Before you read these quotes, I must warn you that your I.Q. could drop anywhere from 10-30 points..yes, these people are that stupid.

A sampling:

Who cares about child labor? The real question is, “Do those child laborors [sic] eat meat?” If so, boycott converse!
Meat eatters[sic] are mislead [sic] and brainwashed and will always be wrong and misinformed in everything they say and do.
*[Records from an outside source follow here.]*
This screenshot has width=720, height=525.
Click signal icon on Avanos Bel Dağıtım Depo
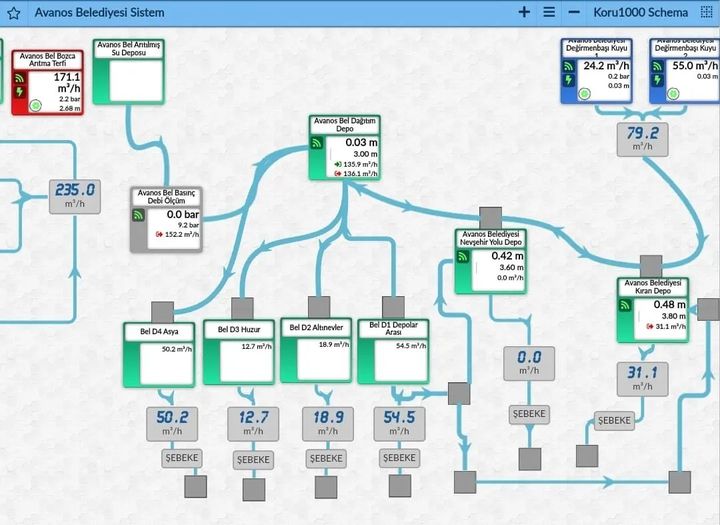click(319, 143)
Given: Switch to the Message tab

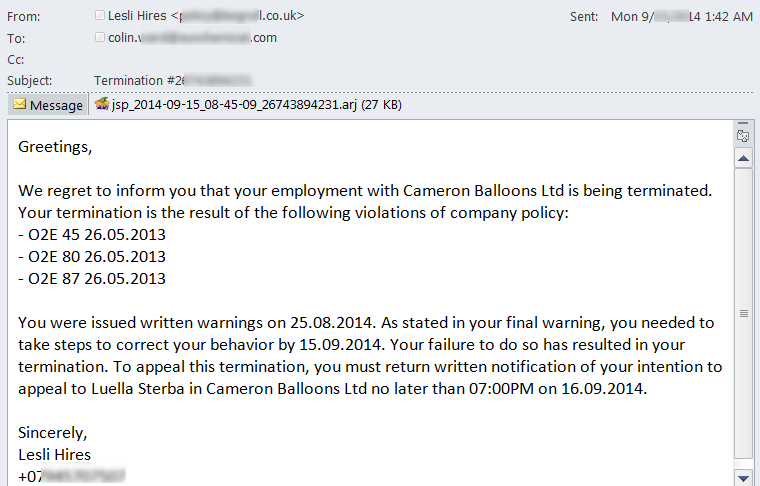Looking at the screenshot, I should pos(47,105).
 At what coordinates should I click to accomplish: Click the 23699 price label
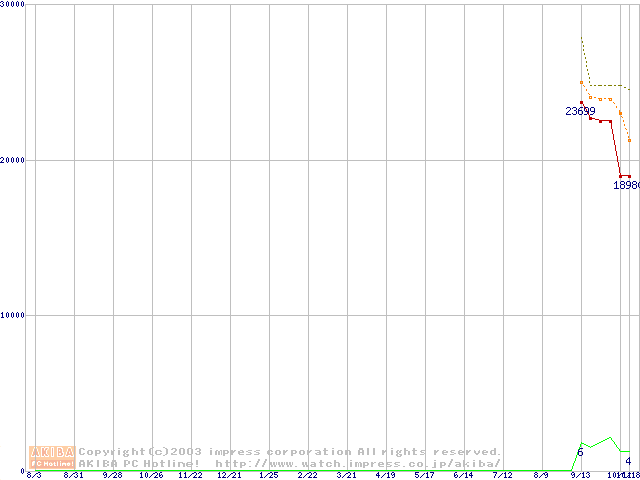pyautogui.click(x=580, y=111)
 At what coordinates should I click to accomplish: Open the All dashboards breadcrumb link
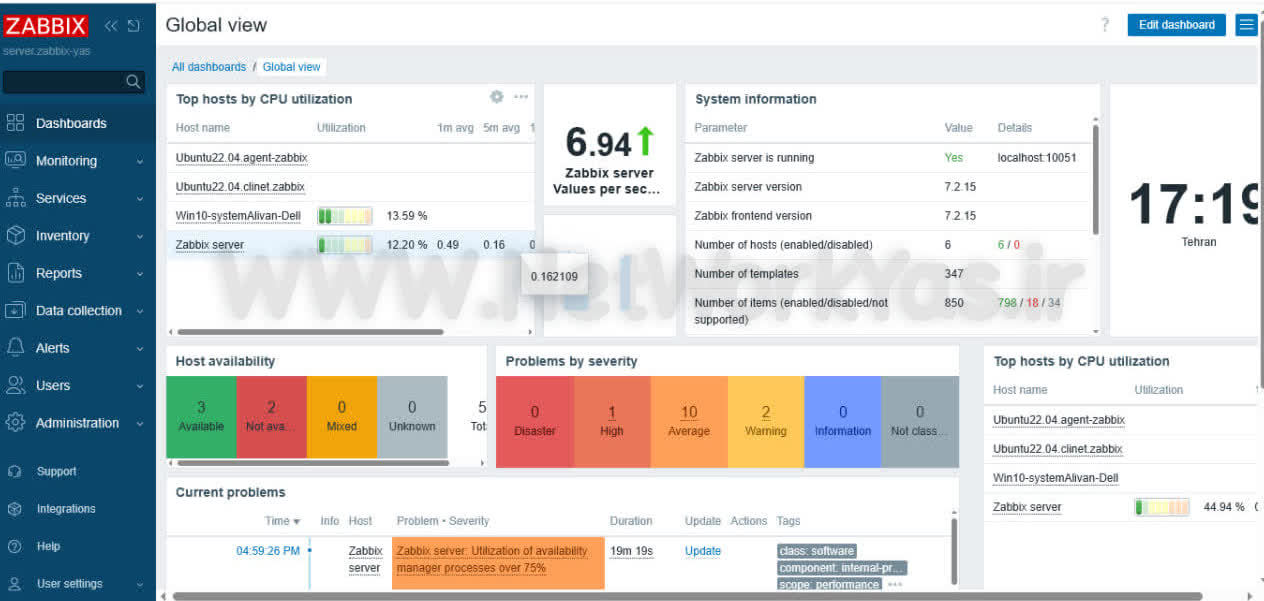coord(209,67)
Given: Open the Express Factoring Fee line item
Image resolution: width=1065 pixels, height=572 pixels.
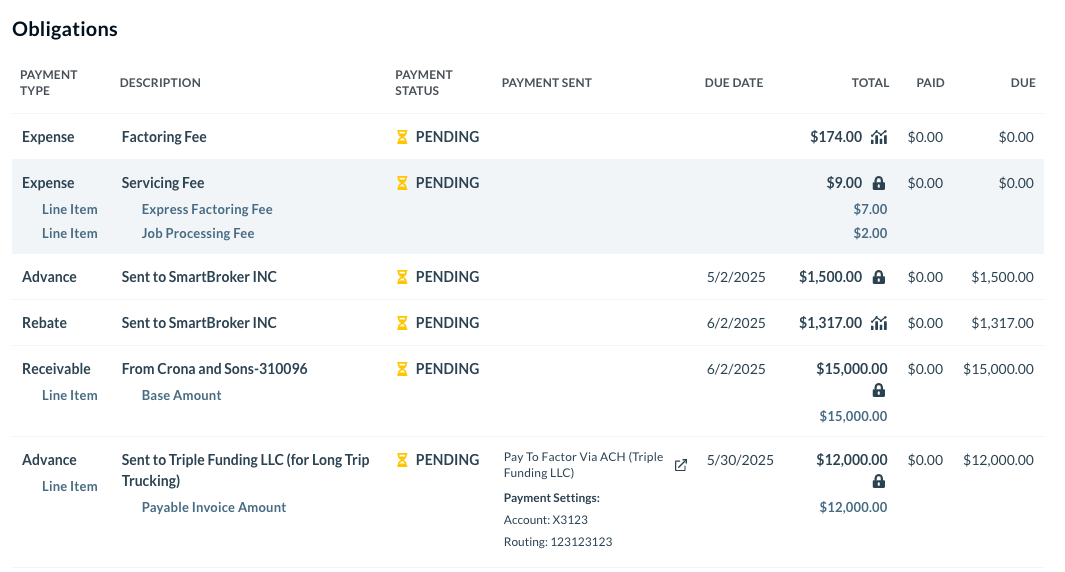Looking at the screenshot, I should (x=207, y=209).
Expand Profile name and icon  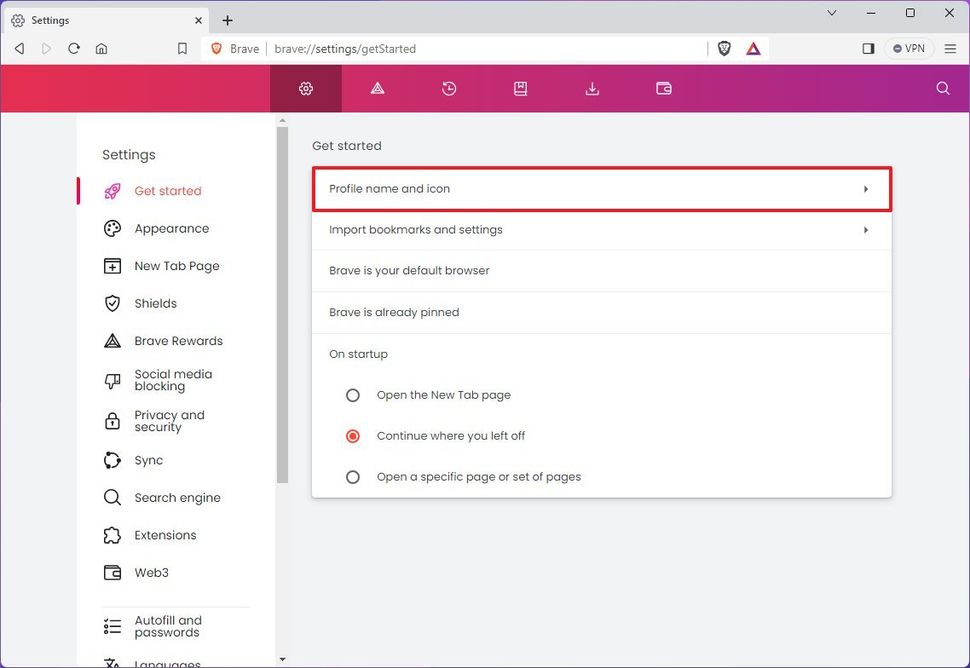coord(600,188)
Disclaimer: I have done no investigation of the PETA-sucks site. I have no affiliation with it financial or otherwise. I don’t have any idea whether or not the claims made on the site are true. I have only posted the PETA quotes on this post for their entertainment value, which, in my view, is considerable. Given the PETA people I’ve actually had dealings with, however, these qoutes certainly do ring true.
Having said all that, I confess that I do believe that PETA sucks. I can understand having a vegetarian viewpoint, but I can’t really understand being militant about it to the degree that these people are.
Over the years MD and I have had many, many vegetarian patients whom we have counseled for weight loss. When patients tell us that they are vegetarian we always try to find out why. If they are vegetarians for religious reasons or if they are vegetarians because they simply don’t like the taste of meat, we work with them to fit their food proscriptions into a workable low-carb plan. If they are vegetarians because they don’t like the idea of animals dying so that they can eat, we take a little different approach. We talk to them about the evolutionary development of domestic animals and where they fit into the world with humans. The progenitors of domestic animals made a pact with early humans eons ago that went something like this: you allow us to survive, we’ll provide food for you. That’s a simplistic way of putting it because, obviously, a conversation like that never took place. But it may as well have. Animals that were big, slow, and tasty were hunted to extinction by early humans—except those who, by their more docile natures, allowed themselves to be domesticated. That’s why we still have cows, and pigs, and sheep, and why we don’t have mastodons, and mammoths, and giant sloths.
Let’s take the chicken, for example, who was the star of the aforementioned commercial. If this chicken and all her brethren were returned to the wild, she and they would endure much more brutal, painful deaths than what will be their ultimate destiny in a chicken processing plant. Why? Because chickens are not equipped to survive in the wild. They can’t really fly, they can’t run very fast, and they are extremely tasty to foxes, coyotes, and all kinds of predators. And these predators are not particularly gentle when they kill. If we freed all the chickens—as PETA seems to demand—they would soon become extinct. Their very survival as a species—as with cows, and sheep, and other domestic animals—depends upon the you-protect-me-I’ll-feed-you pact they’ve made with humans.
A writer and small farmer named Stephen Budiansky wrote a wonderful book on this subject called Covenant of the Wild that I would encourage you to give anyone who has a vegetarian bent because they feel guilty about eating animals. The book is published by the Yale University Press, and is a real eye-opener.

One Comment

  1. If people from peta could only understand what you just said. we raise chickens and turkeys out in the country, and let me tell you they are as dumb as a rock. if i went and let them out today, they’d be dead in a week because they are too stupid to find water and predators would gobble them up (no pun intended)
    Hi Stephan–
    Right you are.  Sometimes I think the PETAphiles are as dumb as the animals they try to protect.